● Task material
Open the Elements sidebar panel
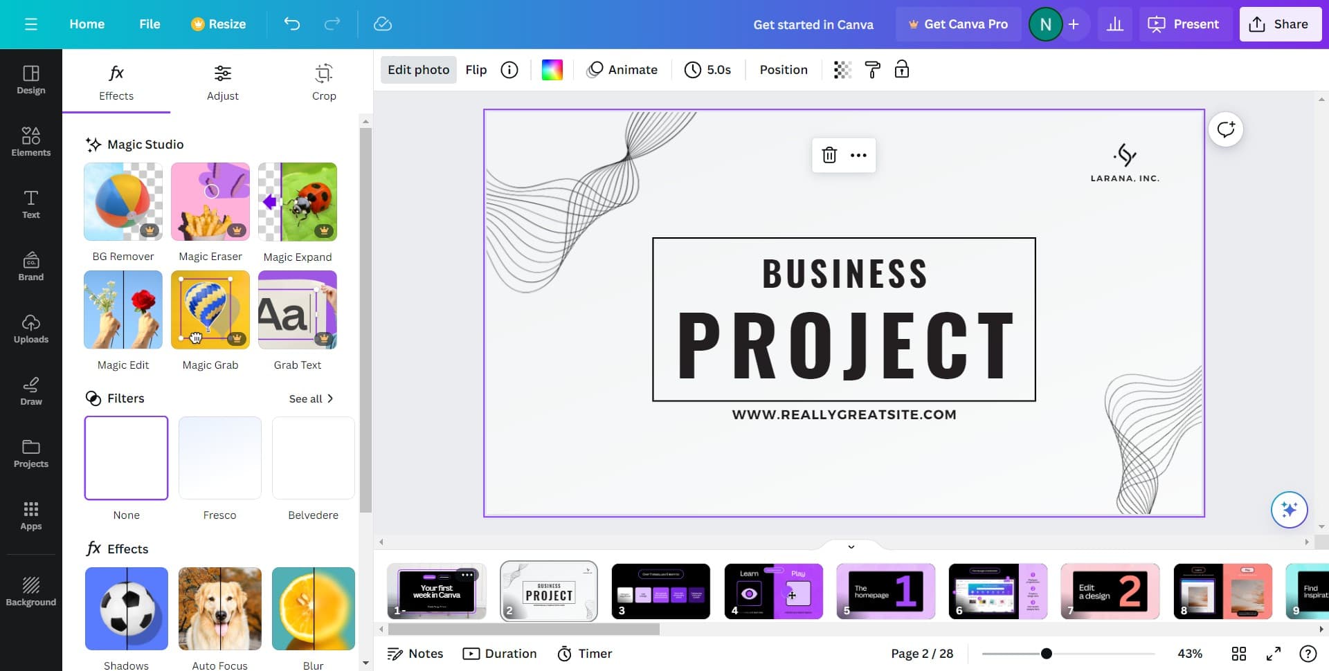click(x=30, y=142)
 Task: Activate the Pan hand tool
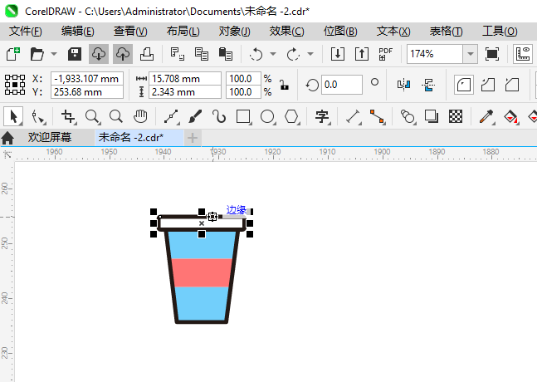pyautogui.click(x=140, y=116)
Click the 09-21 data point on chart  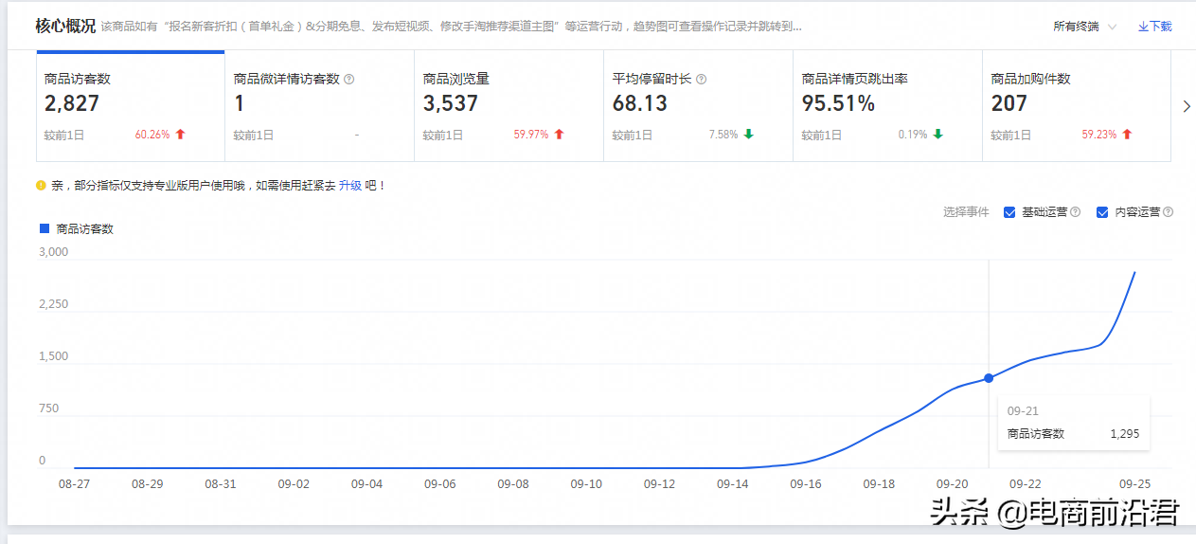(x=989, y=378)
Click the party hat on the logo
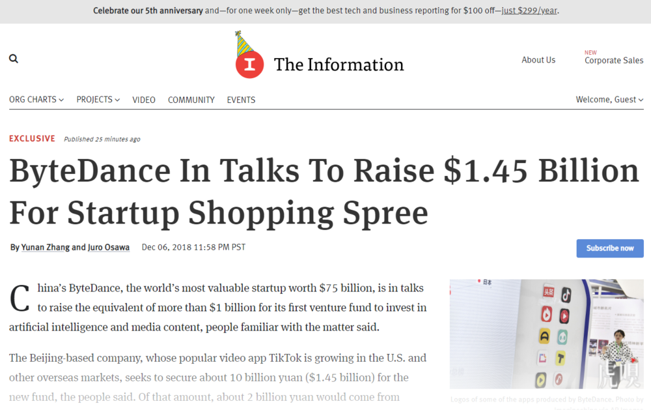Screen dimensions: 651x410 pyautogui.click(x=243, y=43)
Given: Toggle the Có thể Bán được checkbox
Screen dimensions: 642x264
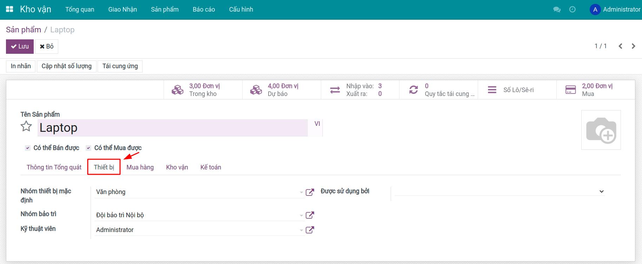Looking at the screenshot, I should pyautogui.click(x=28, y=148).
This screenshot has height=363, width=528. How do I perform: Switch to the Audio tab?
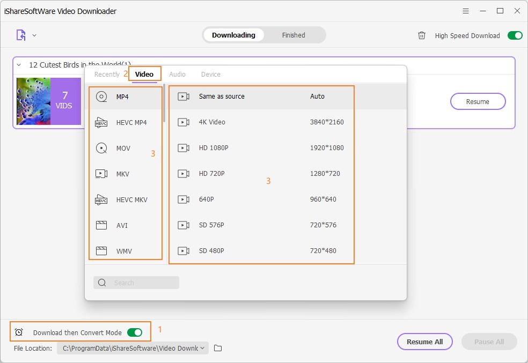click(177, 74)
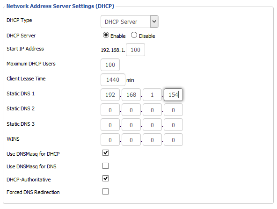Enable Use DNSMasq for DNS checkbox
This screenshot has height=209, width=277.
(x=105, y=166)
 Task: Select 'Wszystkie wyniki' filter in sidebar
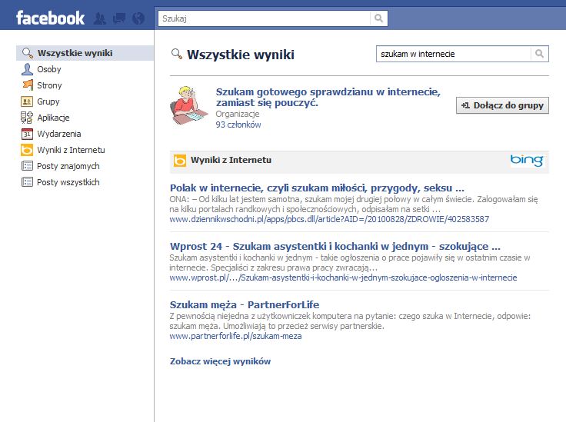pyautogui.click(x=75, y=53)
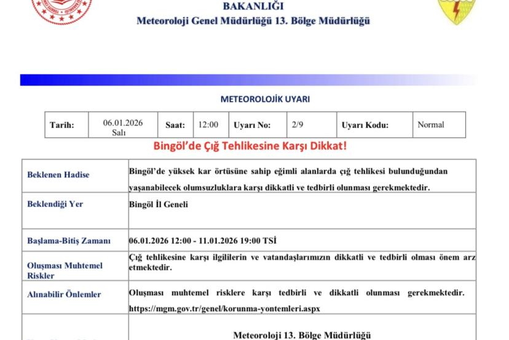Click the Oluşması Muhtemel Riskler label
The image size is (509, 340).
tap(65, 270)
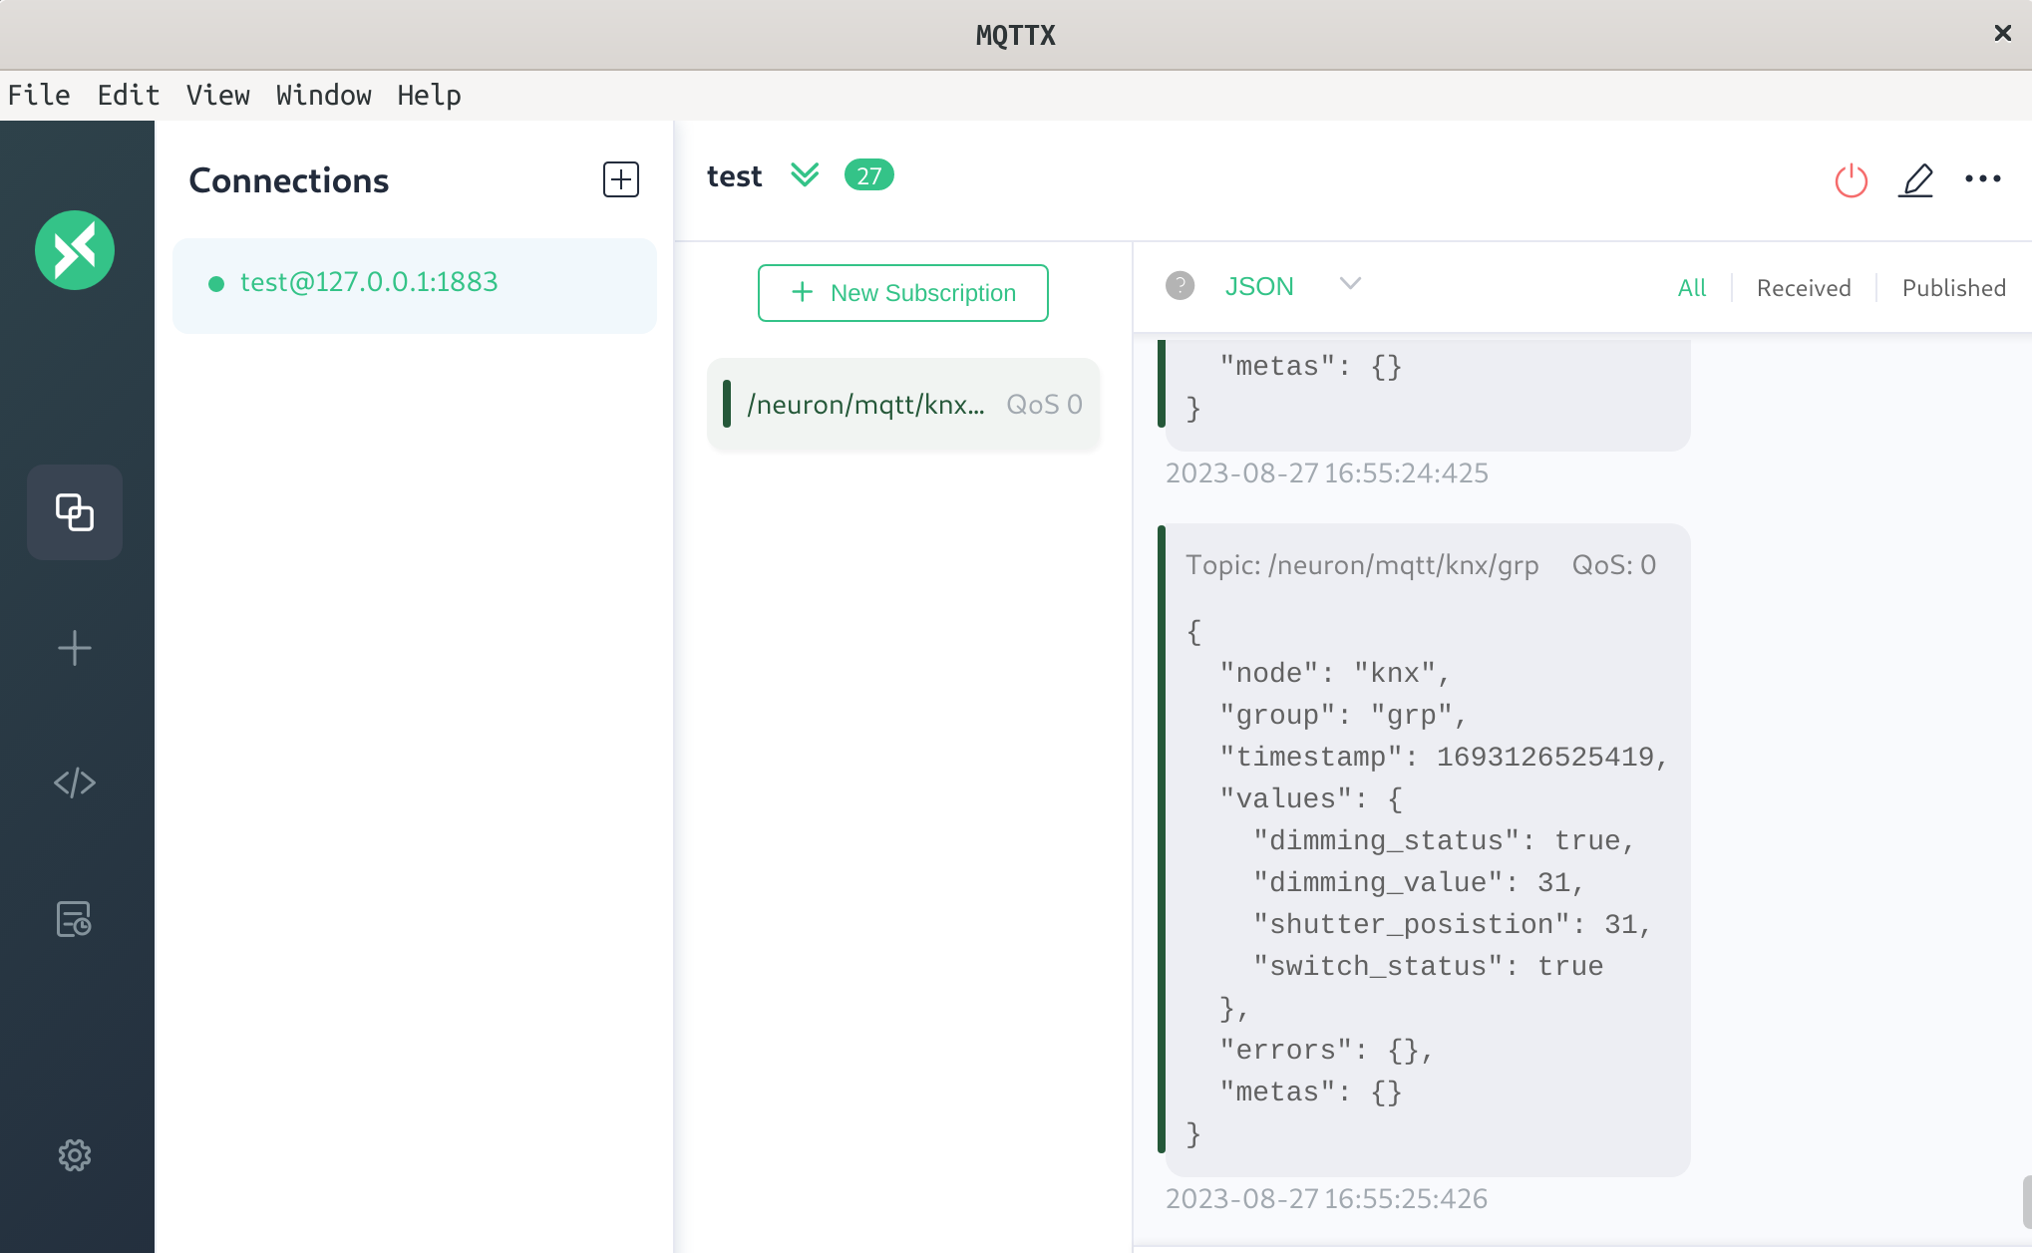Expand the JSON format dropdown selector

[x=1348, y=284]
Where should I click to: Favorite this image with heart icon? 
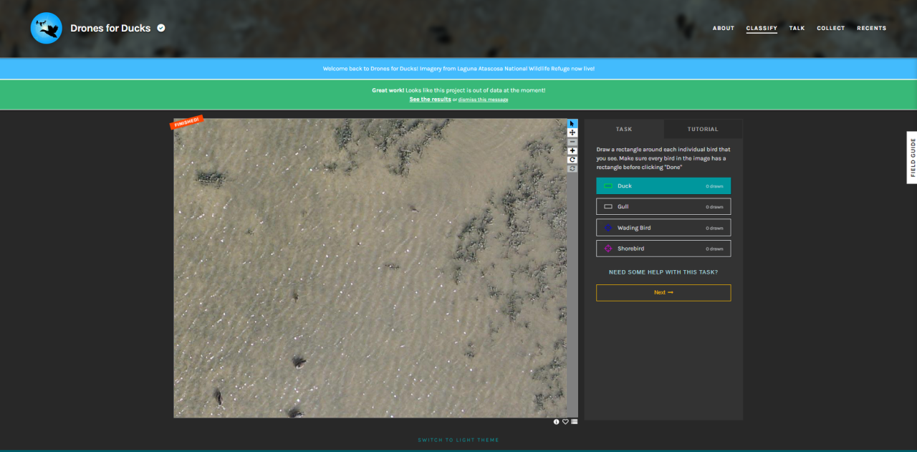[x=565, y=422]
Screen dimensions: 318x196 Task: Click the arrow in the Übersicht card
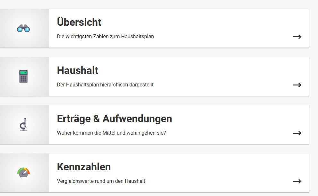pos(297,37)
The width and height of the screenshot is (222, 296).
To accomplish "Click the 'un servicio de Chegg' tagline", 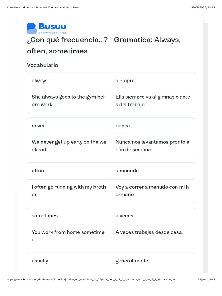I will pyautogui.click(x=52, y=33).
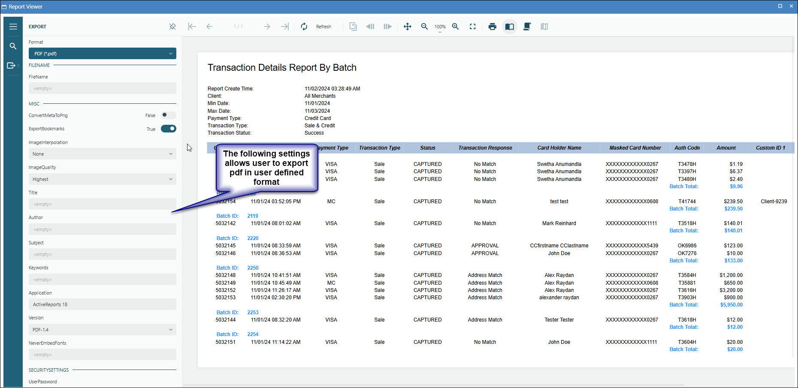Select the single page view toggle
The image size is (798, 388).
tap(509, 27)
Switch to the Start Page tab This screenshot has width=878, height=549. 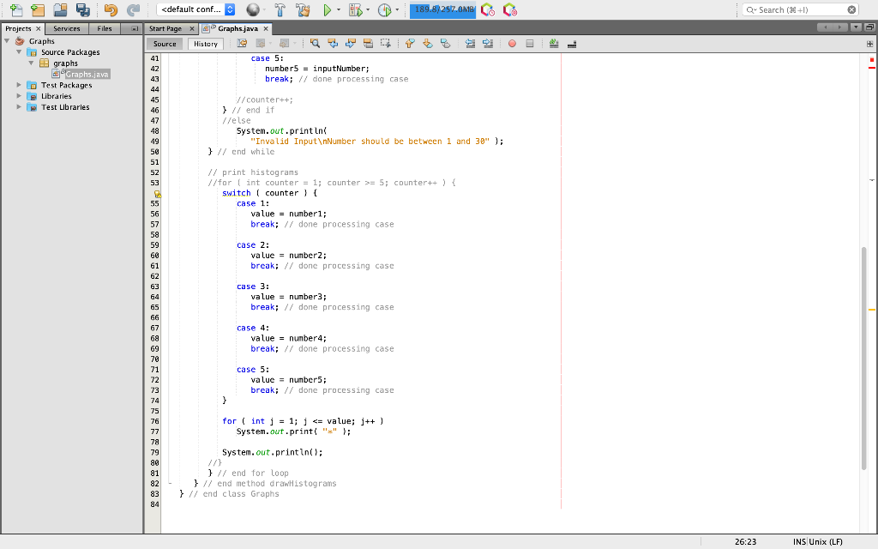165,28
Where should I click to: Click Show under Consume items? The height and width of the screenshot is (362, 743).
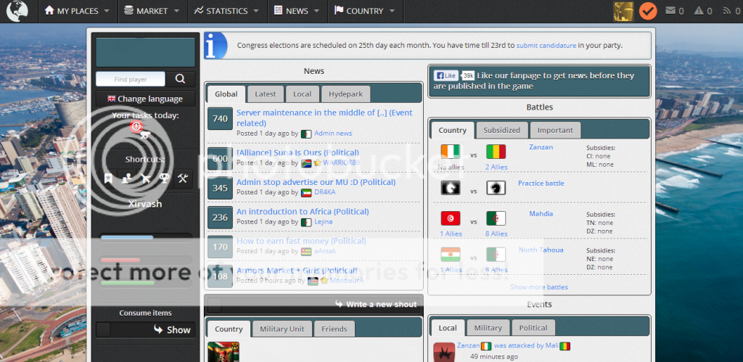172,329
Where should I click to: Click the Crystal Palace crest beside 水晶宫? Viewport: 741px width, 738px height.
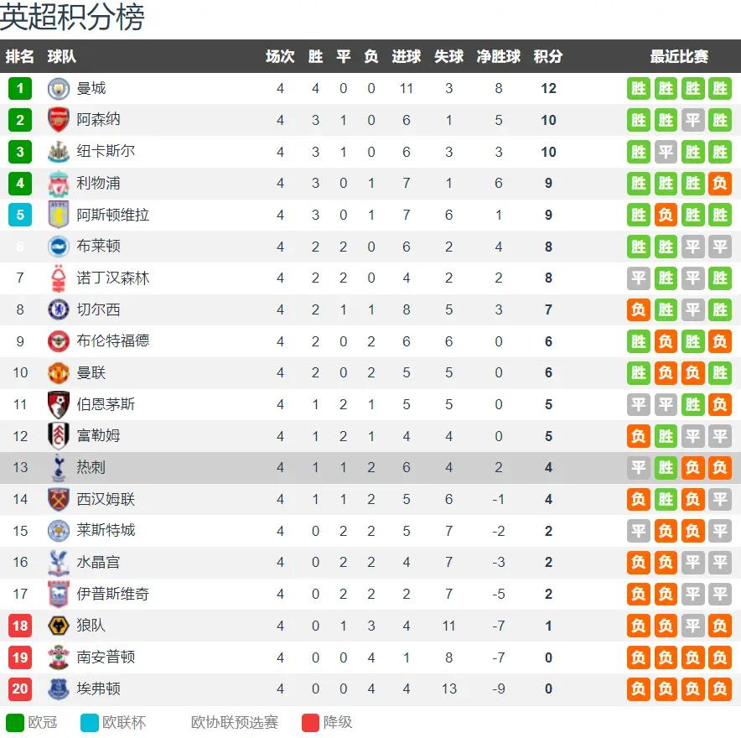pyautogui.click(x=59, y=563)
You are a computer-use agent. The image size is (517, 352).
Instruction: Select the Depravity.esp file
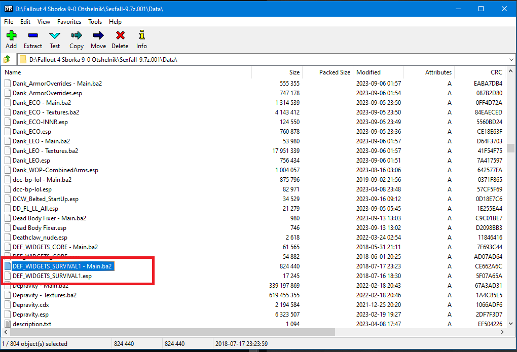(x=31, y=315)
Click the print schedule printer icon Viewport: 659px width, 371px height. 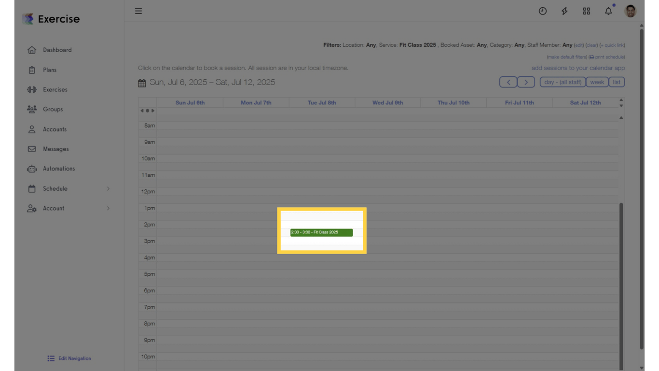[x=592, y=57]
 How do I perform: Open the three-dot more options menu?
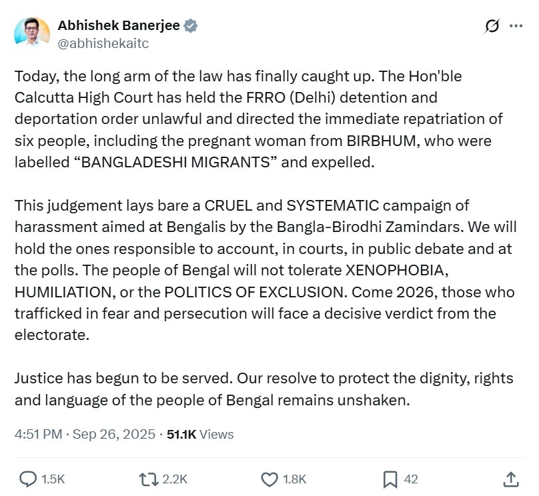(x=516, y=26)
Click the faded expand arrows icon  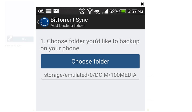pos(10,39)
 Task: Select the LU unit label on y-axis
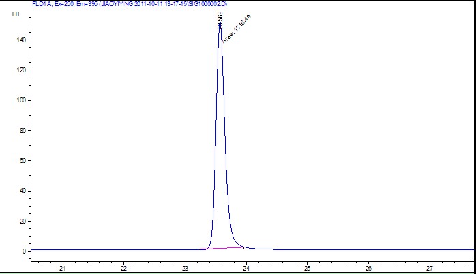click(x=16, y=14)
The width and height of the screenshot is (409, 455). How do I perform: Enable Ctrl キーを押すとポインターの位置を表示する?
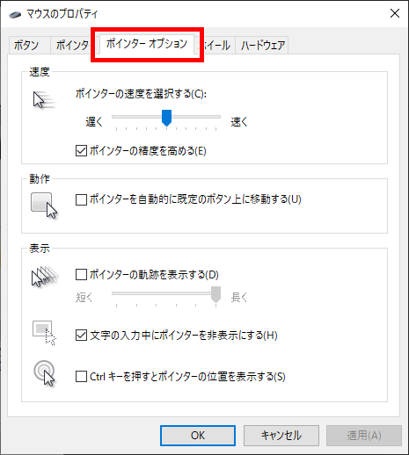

● Task brief
Retype, word for word, the line containing "Task: Select the LU unit label on y-axis" and each line after it through the end of the data, leaving any picture out.

● Response to the exercise
 Task: Select the LU unit label on y-axis
click(x=16, y=14)
The width and height of the screenshot is (409, 455). How do I perform: Enable Ctrl キーを押すとポインターの位置を表示する?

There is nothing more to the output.